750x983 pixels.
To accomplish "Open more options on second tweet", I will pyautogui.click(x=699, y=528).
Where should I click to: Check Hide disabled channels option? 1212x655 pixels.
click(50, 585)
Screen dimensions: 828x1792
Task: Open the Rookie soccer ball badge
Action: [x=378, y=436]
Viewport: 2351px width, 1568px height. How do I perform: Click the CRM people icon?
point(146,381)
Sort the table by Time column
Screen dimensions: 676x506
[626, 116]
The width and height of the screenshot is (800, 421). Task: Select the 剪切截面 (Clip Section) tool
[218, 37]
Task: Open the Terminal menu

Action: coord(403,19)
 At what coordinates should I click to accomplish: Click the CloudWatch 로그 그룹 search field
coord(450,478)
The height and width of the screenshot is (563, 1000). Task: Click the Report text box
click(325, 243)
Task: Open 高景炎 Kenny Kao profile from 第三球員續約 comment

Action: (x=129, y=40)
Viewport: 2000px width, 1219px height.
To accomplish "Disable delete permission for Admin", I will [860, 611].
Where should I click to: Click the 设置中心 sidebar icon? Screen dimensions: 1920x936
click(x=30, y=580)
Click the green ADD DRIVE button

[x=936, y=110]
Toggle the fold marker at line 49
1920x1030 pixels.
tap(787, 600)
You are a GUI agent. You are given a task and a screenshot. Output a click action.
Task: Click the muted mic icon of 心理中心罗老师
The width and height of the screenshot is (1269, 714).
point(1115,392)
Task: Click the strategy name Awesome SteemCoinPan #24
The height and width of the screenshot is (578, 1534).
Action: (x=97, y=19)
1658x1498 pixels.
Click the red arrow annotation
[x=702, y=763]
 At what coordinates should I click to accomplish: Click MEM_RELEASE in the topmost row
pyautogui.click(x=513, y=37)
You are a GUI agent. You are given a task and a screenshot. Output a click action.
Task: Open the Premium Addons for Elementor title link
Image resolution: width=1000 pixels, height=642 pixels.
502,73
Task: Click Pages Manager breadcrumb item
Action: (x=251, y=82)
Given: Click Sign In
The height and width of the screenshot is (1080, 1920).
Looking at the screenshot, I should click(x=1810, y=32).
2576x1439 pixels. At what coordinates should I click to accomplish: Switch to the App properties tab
**********
The request |
Print all of the records above again, line for line, with no change to any character.

Written solution |
750x983 pixels.
To accomplish "Open more options on second tweet", I will pyautogui.click(x=699, y=528).
Where should I click to: Check Hide disabled channels option? 1212x655 pixels.
click(50, 585)
Screen dimensions: 828x1792
Task: Open the Rookie soccer ball badge
Action: [x=378, y=436]
Viewport: 2351px width, 1568px height. How do I perform: Click the CRM people icon?
point(146,381)
Sort the table by Time column
Screen dimensions: 676x506
[626, 116]
The width and height of the screenshot is (800, 421). Task: Select the 剪切截面 (Clip Section) tool
[218, 37]
Task: Open the Terminal menu

Action: coord(403,19)
 At what coordinates should I click to accomplish: Click the CloudWatch 로그 그룹 search field
coord(450,478)
The height and width of the screenshot is (563, 1000). Task: Click the Report text box
click(325, 243)
Task: Open 高景炎 Kenny Kao profile from 第三球員續約 comment

Action: (x=129, y=40)
Viewport: 2000px width, 1219px height.
To accomplish "Disable delete permission for Admin", I will [860, 611].
Where should I click to: Click the 设置中心 sidebar icon? Screen dimensions: 1920x936
click(x=30, y=580)
Click the green ADD DRIVE button

[x=936, y=110]
Toggle the fold marker at line 49
1920x1030 pixels.
tap(787, 600)
You are a GUI agent. You are given a task and a screenshot. Output a click action.
Task: Click the muted mic icon of 心理中心罗老师
The width and height of the screenshot is (1269, 714).
point(1115,392)
Task: Click the strategy name Awesome SteemCoinPan #24
The height and width of the screenshot is (578, 1534).
Action: (x=97, y=19)
1658x1498 pixels.
Click the red arrow annotation
[x=702, y=763]
 At what coordinates should I click to accomplish: Click MEM_RELEASE in the topmost row
pyautogui.click(x=513, y=37)
You are a GUI agent. You are given a task and a screenshot. Output a click action.
Task: Open the Premium Addons for Elementor title link
Image resolution: width=1000 pixels, height=642 pixels.
502,73
Task: Click Pages Manager breadcrumb item
Action: (x=251, y=82)
Given: Click Sign In
The height and width of the screenshot is (1080, 1920).
Looking at the screenshot, I should click(x=1810, y=32).
2576x1439 pixels. At what coordinates should I click to accomplish: Switch to the App properties tab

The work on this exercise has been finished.